Originally posted by Zero
I would say that calling humanity 'superior' is another example of the post-justification that this thread stands against. We are good at what we do, and no animal does it better, but if you change to a different(and valid) criteria, other animals have us beat.
I would agree that there is nothing inherently 'special' about human beings, as opposed to other animals, that makes humans clearly superior in an absolute sense. However, we can abstract a bit from specific claims like "humans are the best at language whereas apes (or insects, or whatever) are the best at climbing trees" to a more general claim that humans are the most superior form of life on Earth in a purely evolutionary sense.
We can make this claim insofar as we recognize that humans have the ability to manipulate virtually any environment on Earth to their needs-- as opposed to other animals, who are quite well adapted to their specific niches, but cannot thrive in diverse new niches as readily as humans can. More generally put, most animals rely on the biologically engineered structures of their bodies given to them by their genetics to thrive in their niches, whereas humans can engineer their own novel structures to serve various purposes. A bird can fly because it is gifted with wings, an aerodynamical body, and a brain specialized to coordinate the motions needed for flight; a human can fly because it is gifted with a brain specialized for the general faculty of logical reasoning, which can be used to deduce the principles of flight, and then create an airplane with wings and an aerodynamical body. So while most animals are limited mainly by the physical capacities of their bodies, humans are limited mainly by the mental capacities of their brains.

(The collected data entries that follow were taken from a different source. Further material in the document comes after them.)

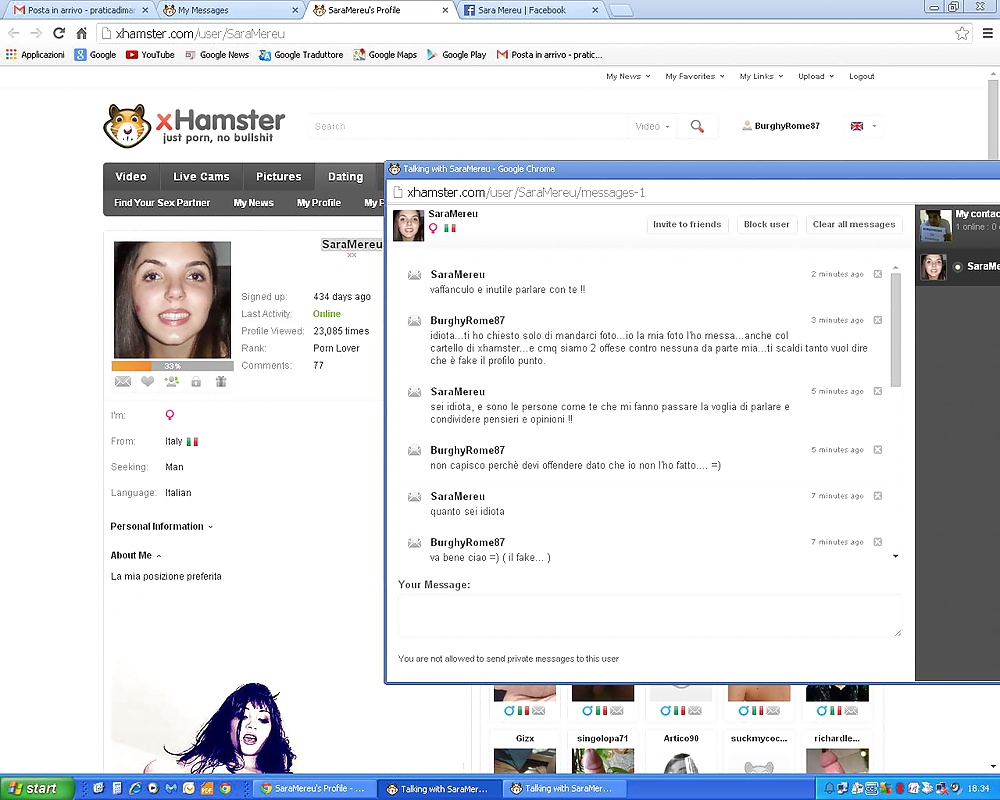Image resolution: width=1000 pixels, height=800 pixels.
Task: Click the Clear all messages button
Action: point(853,224)
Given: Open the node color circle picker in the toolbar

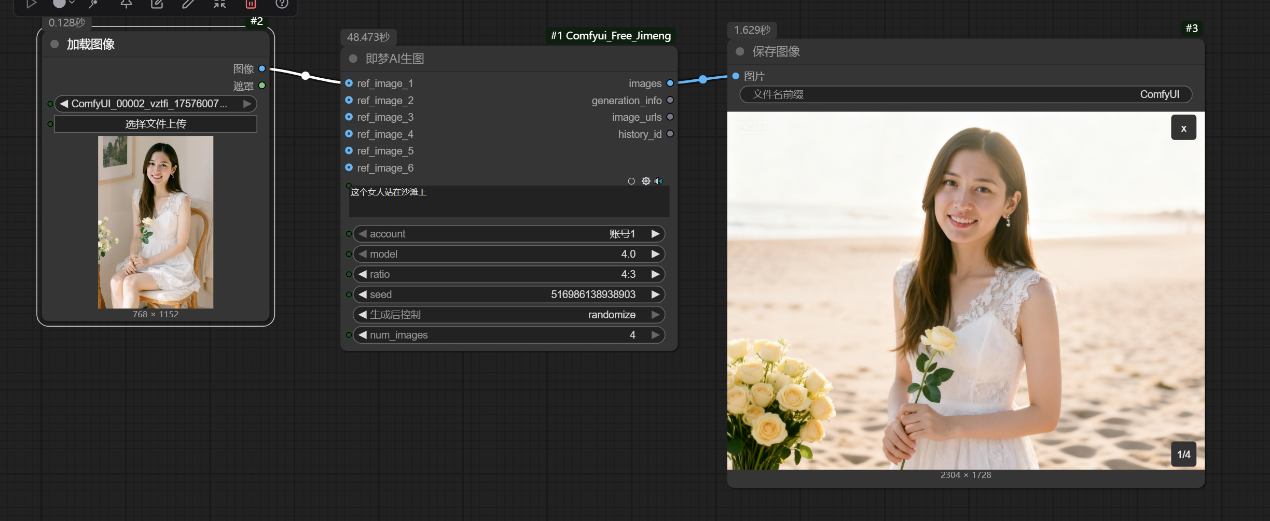Looking at the screenshot, I should coord(60,4).
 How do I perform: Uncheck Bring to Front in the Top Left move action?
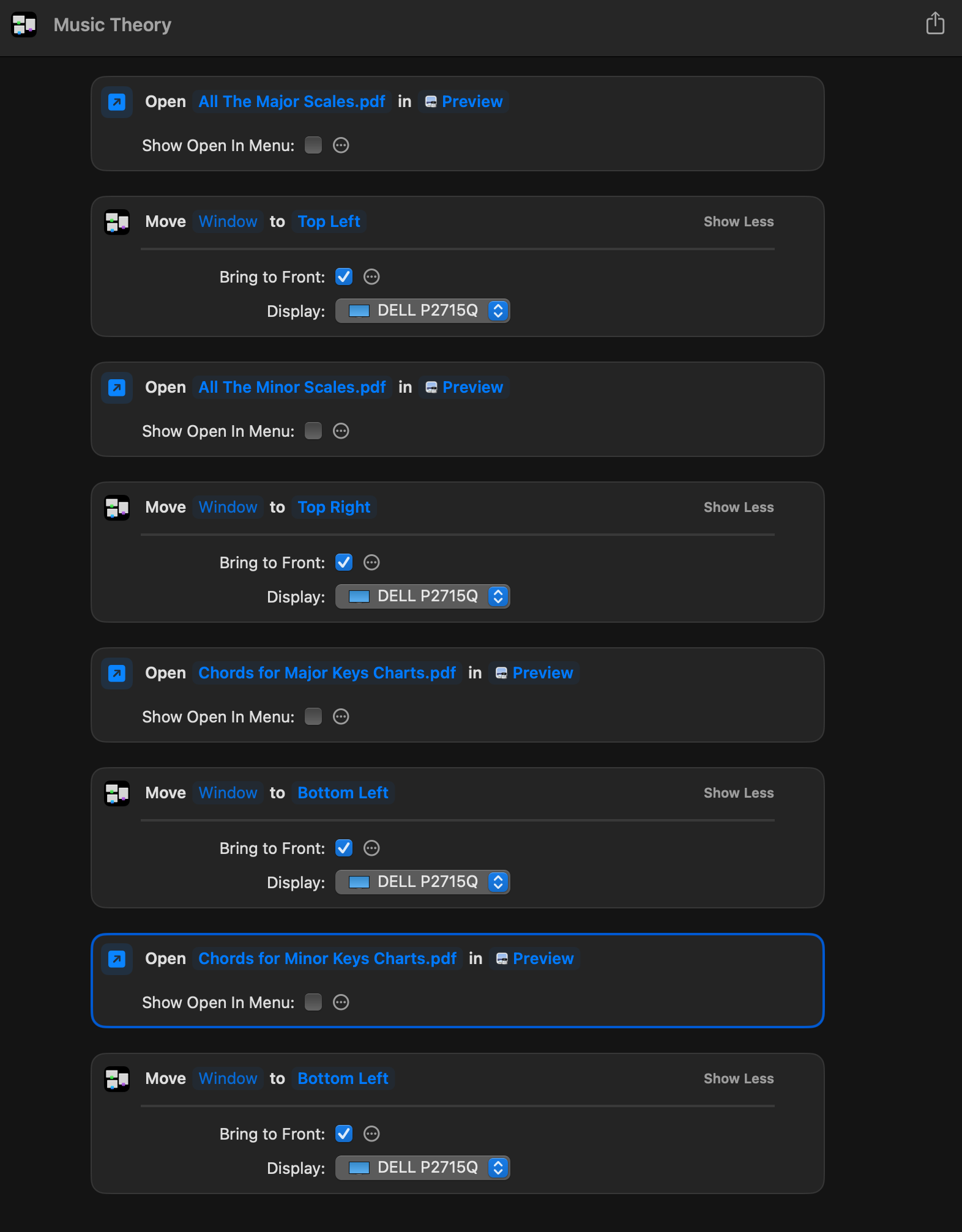[x=344, y=276]
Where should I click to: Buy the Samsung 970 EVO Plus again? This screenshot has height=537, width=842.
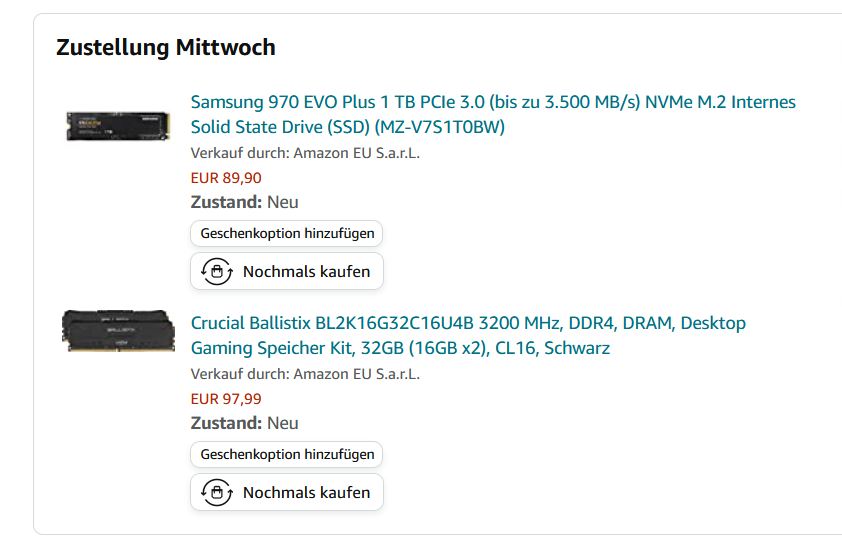(x=287, y=271)
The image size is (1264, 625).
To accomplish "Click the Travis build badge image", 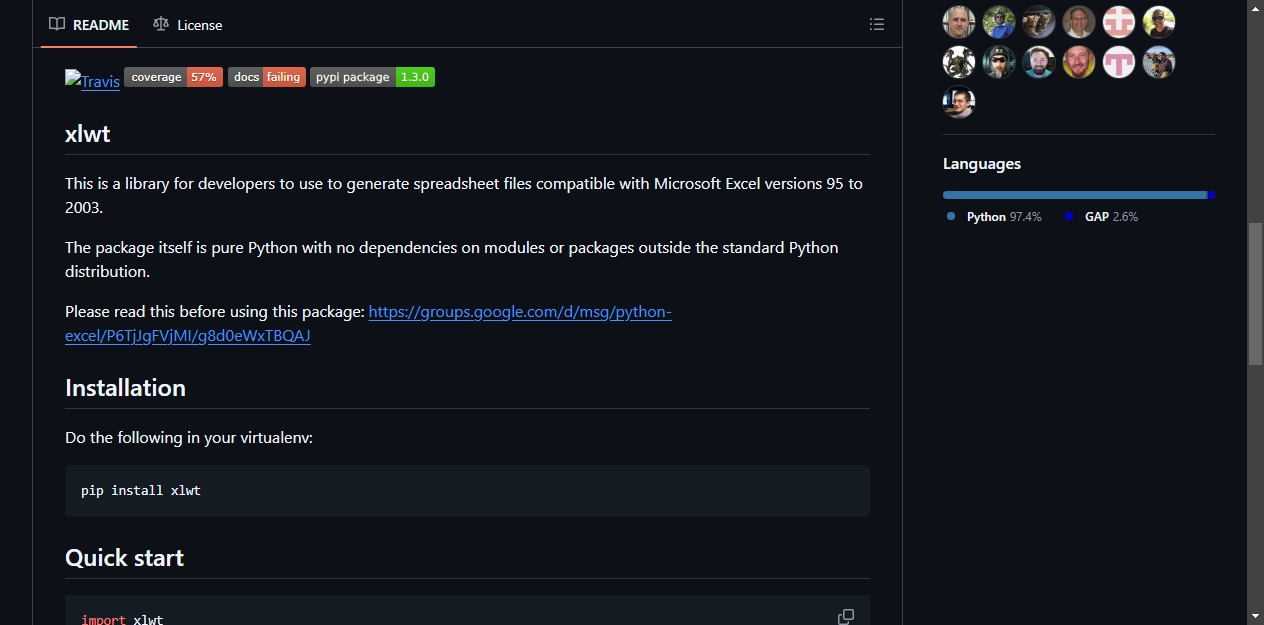I will [92, 80].
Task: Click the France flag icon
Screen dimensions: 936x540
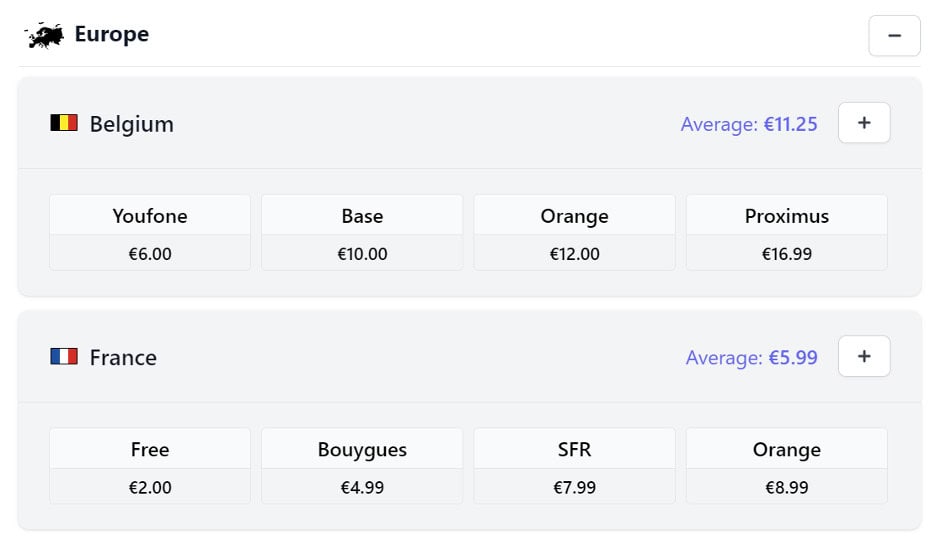Action: coord(64,356)
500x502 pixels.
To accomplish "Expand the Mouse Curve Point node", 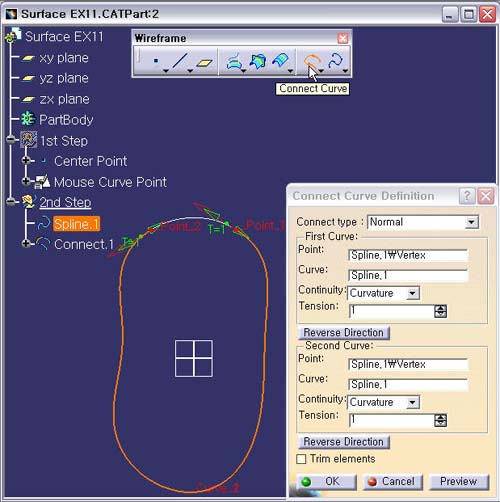I will tap(26, 181).

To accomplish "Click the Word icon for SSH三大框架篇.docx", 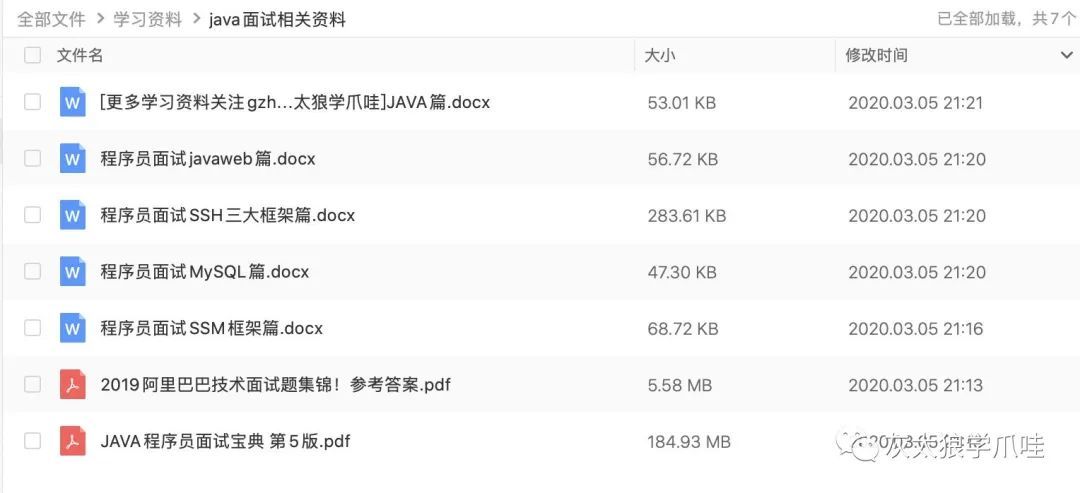I will click(72, 216).
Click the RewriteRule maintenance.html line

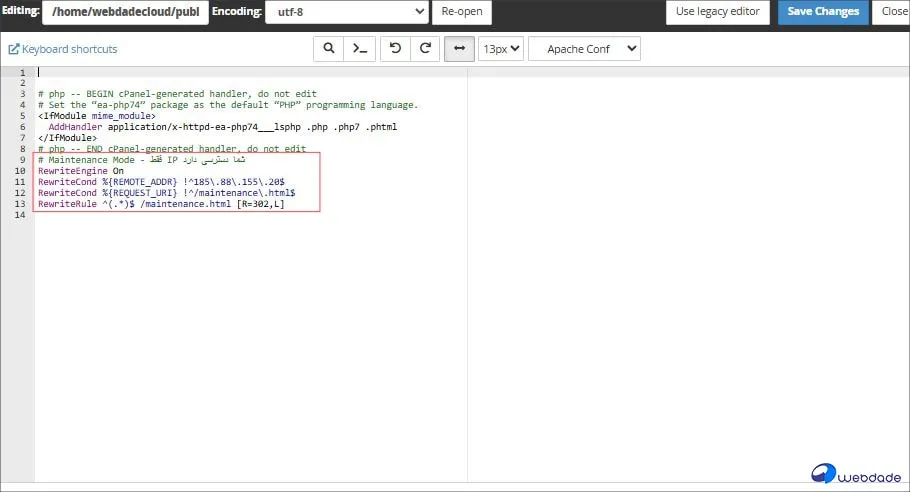pos(160,204)
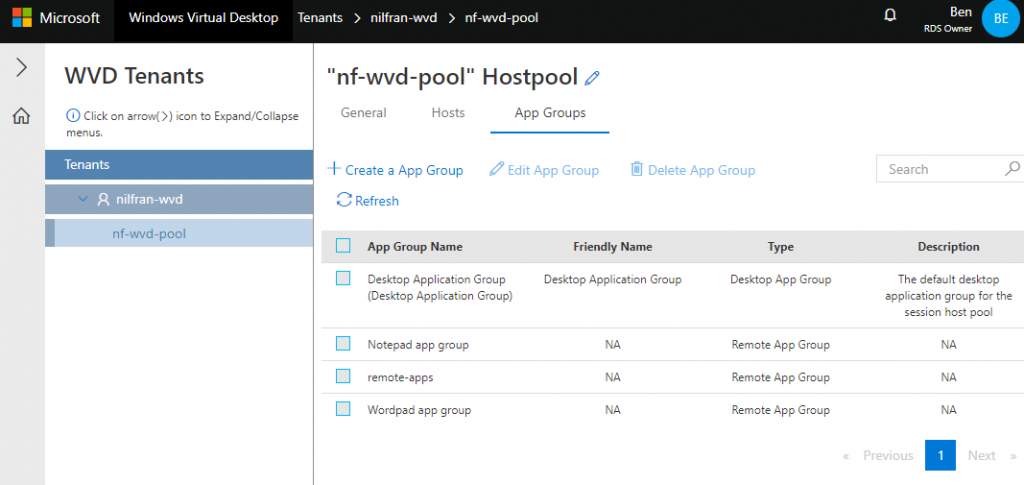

For instance, it is possible in principle that humans will one day be able to live on Mars, and of course no other animals on Earth would not be able to do this, with the possible exception of certain micro-organisms. Of course this implies that certain micro-organisms are evolutionarily 'superior' to (say) great apes, which contradicts the usual premises for arguments to the effect that humans are 'superior' to apes. The important thing is to realize is that superiority can only be established with respect to a certain set of critera, so while we can say A is superior to B when it comes to a certain set of criteria X, we can't generalize from this to say that A is superior to B for all sets of criteria X.